Data Block Start
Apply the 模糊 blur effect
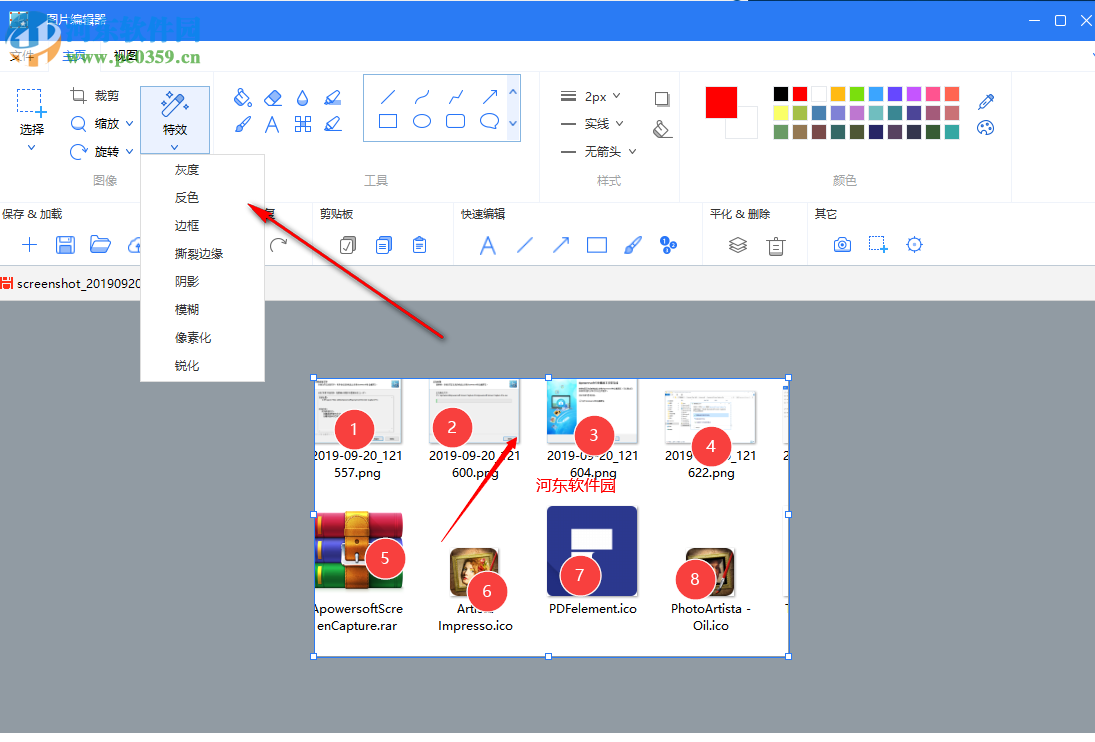tap(186, 309)
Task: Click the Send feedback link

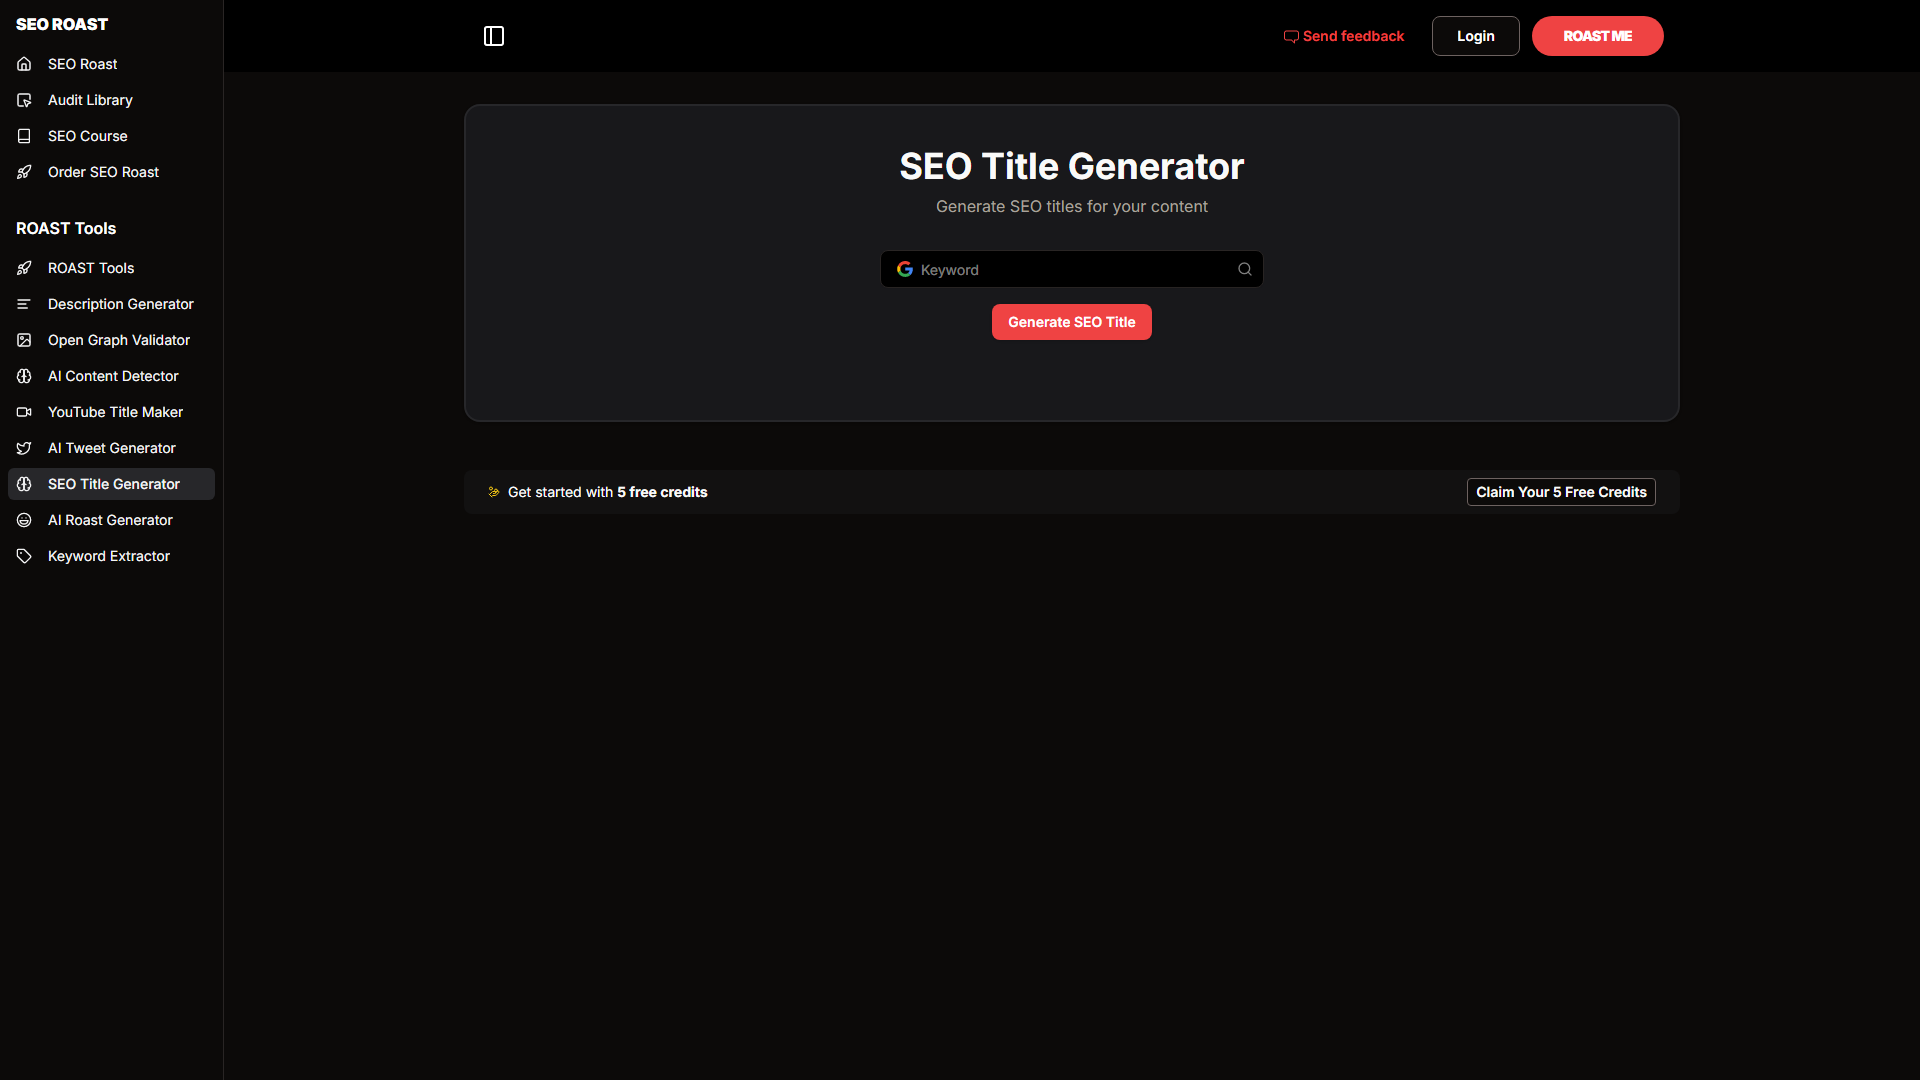Action: tap(1344, 36)
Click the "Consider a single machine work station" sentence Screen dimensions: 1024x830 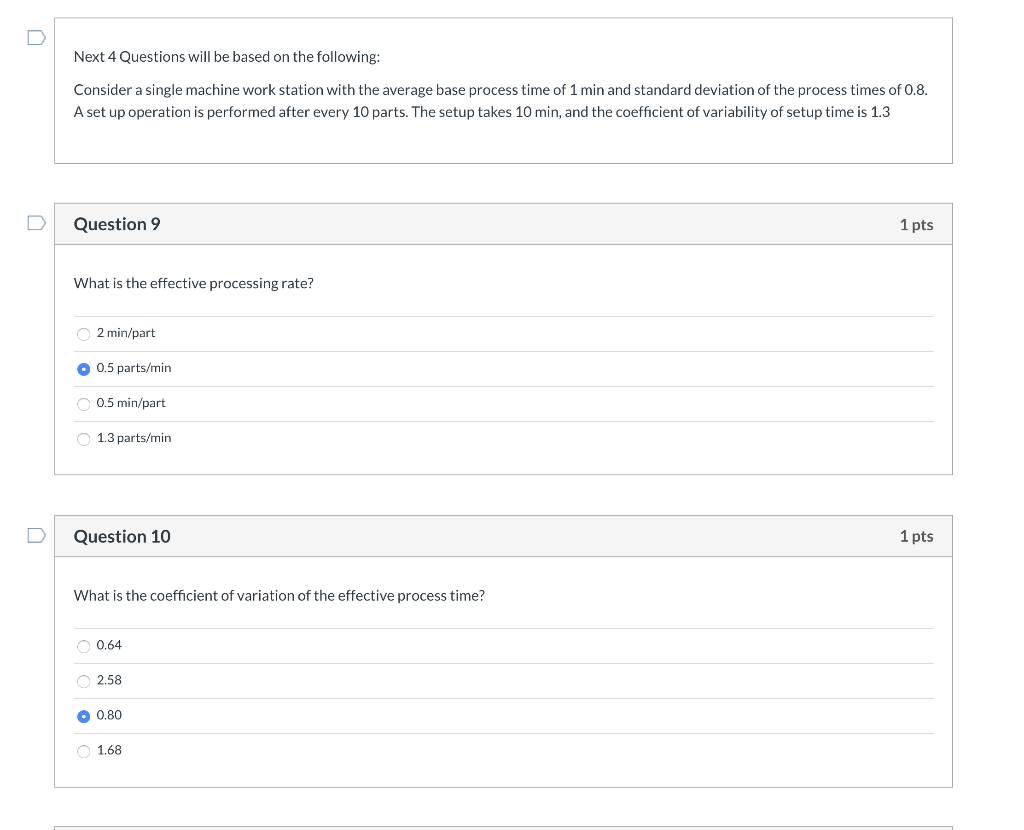(x=500, y=90)
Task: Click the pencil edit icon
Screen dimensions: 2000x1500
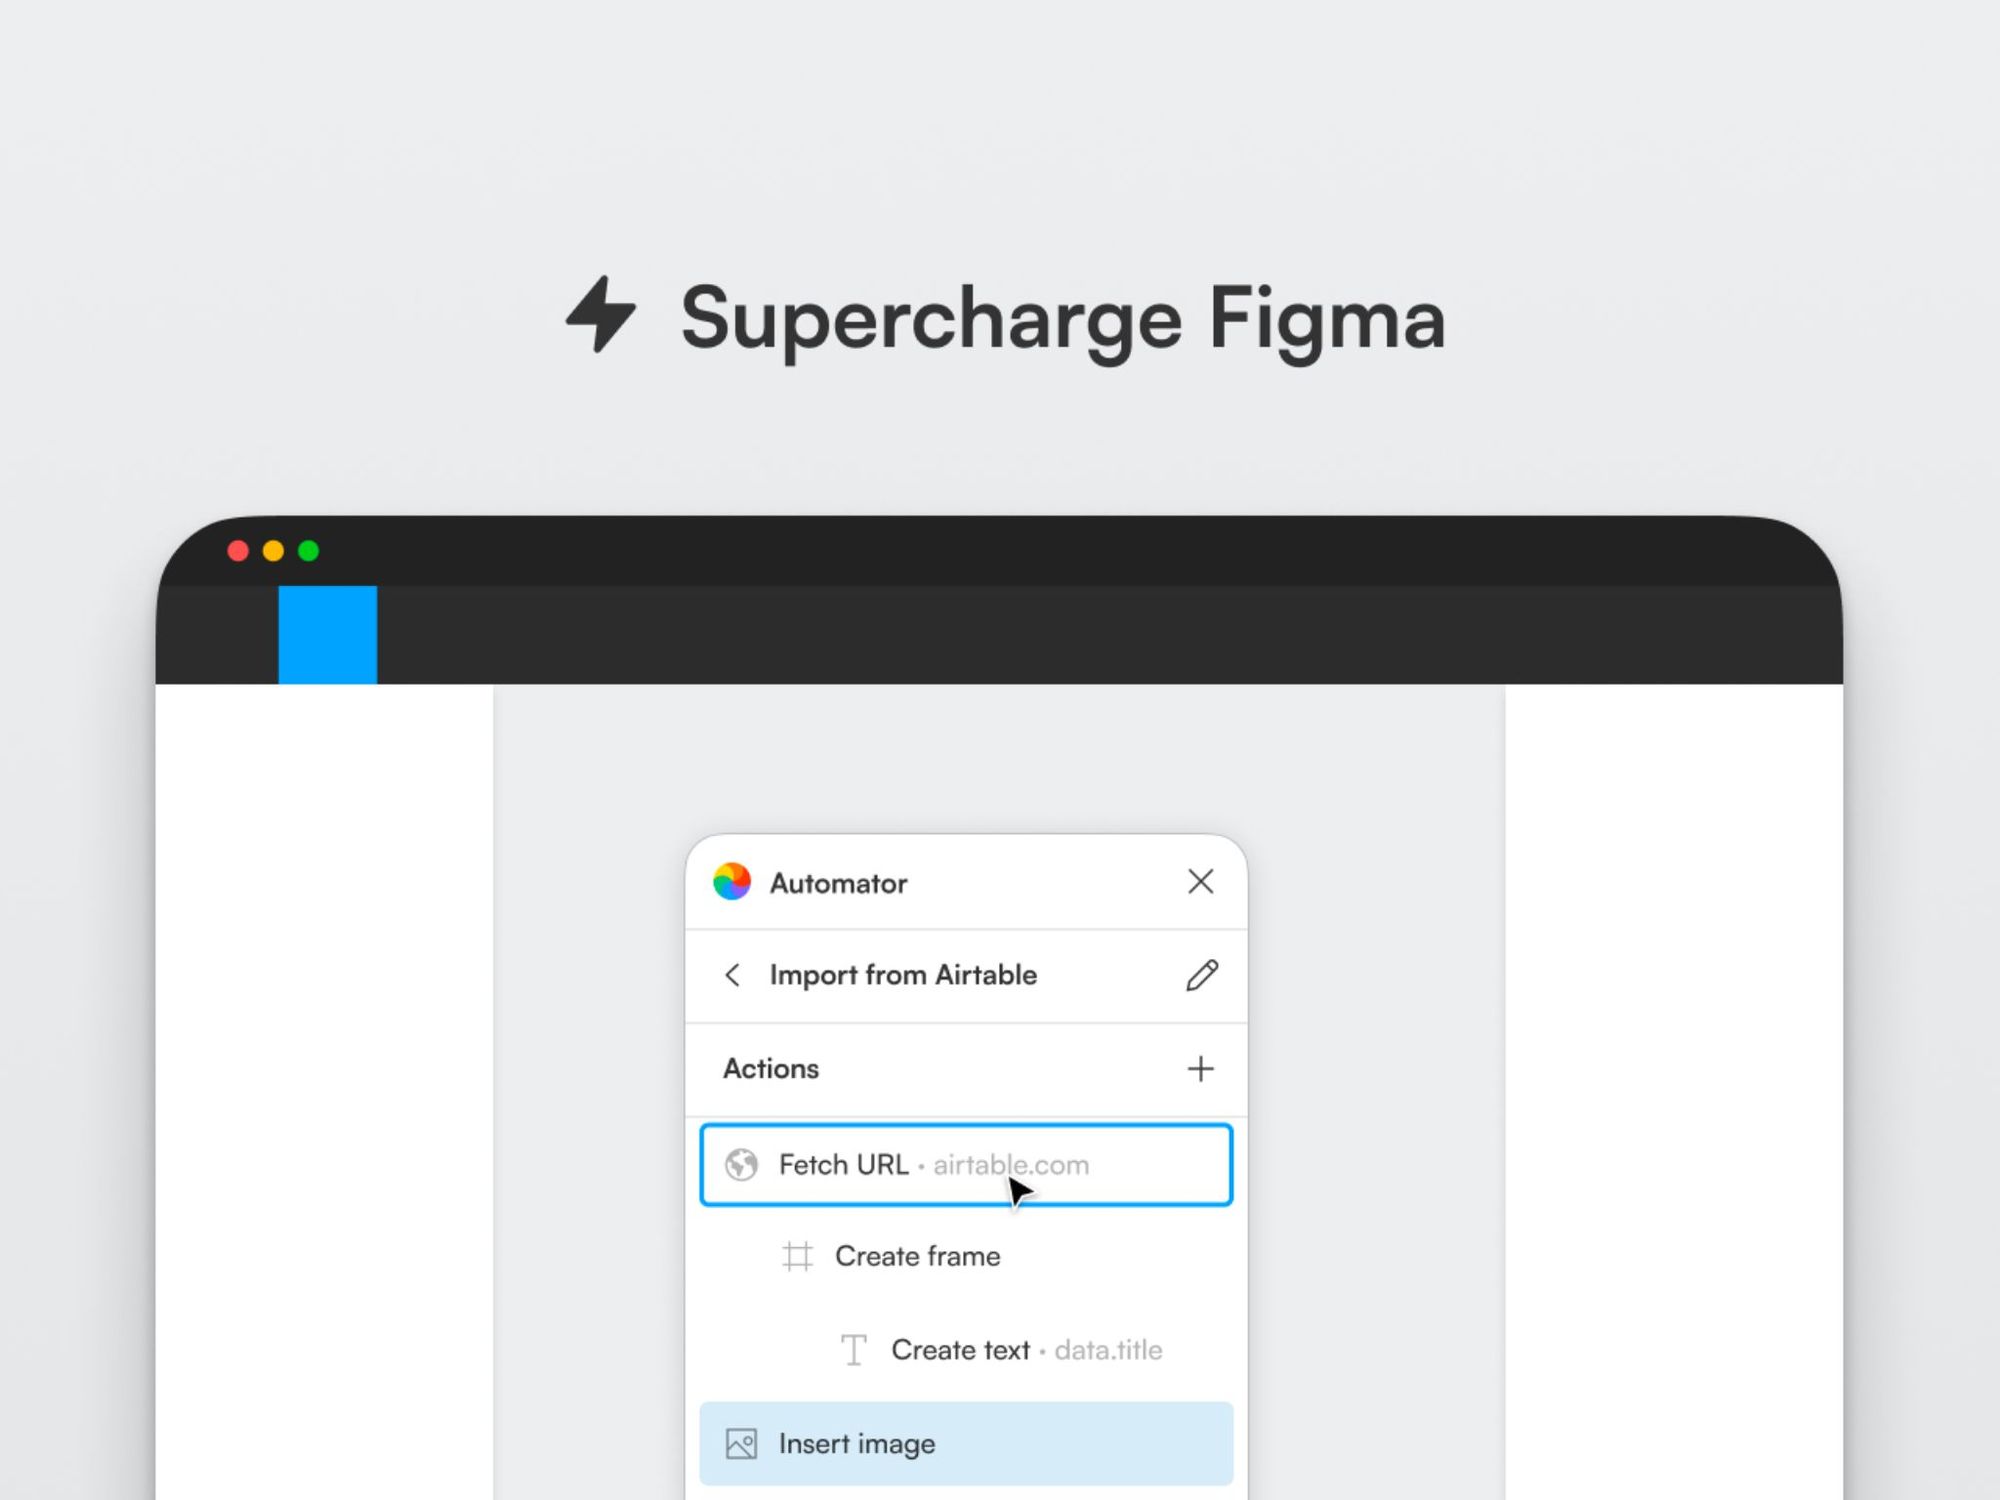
Data Block End
* Problem to solve
Leaving the pictures aside, transcribe exactly the lines from the one containing "Task: Click the pencil edit icon" to the final line of the entries above, both ends included.

* The answer
Task: Click the pencil edit icon
Screen dimensions: 2000x1500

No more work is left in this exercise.